• WHAT YOU HAVE TO DO:
Beginning at the line that includes "Mua online (399, 2176)", print each remaining line of the data word for word. Output nothing else.

##############################

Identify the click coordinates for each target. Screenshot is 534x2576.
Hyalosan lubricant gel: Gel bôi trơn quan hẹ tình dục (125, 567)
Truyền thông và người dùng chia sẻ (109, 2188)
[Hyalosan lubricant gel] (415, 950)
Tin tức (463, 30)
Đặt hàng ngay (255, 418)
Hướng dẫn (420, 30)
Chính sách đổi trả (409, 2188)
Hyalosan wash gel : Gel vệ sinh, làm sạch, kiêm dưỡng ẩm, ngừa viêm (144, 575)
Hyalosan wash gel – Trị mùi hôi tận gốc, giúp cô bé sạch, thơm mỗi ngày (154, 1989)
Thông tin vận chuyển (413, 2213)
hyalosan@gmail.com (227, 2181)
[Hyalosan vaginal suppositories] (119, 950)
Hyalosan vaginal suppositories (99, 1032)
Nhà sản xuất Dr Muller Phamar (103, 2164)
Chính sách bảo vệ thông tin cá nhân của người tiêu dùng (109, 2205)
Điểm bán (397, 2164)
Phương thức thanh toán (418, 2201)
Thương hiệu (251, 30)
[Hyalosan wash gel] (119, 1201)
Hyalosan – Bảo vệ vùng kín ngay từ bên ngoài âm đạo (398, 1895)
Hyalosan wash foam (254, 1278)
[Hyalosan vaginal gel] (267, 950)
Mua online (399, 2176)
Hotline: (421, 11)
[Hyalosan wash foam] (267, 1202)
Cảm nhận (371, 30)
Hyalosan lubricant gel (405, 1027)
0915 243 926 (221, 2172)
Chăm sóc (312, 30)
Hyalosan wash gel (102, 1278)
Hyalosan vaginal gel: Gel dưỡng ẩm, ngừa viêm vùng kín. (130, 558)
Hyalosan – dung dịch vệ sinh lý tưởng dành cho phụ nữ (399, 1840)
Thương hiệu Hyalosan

##############################

• TASK ANSWER:
Mua online (399, 2176)
Hotline: (421, 11)
[Hyalosan wash foam] (267, 1202)
Cảm nhận (371, 30)
Hyalosan lubricant gel (405, 1027)
0915 243 926 (221, 2172)
Chăm sóc (312, 30)
Hyalosan wash gel (102, 1278)
Hyalosan vaginal gel: Gel dưỡng ẩm, ngừa viêm vùng kín. (130, 558)
Hyalosan – dung dịch vệ sinh lý tưởng dành cho phụ nữ (399, 1840)
Thương hiệu Hyalosan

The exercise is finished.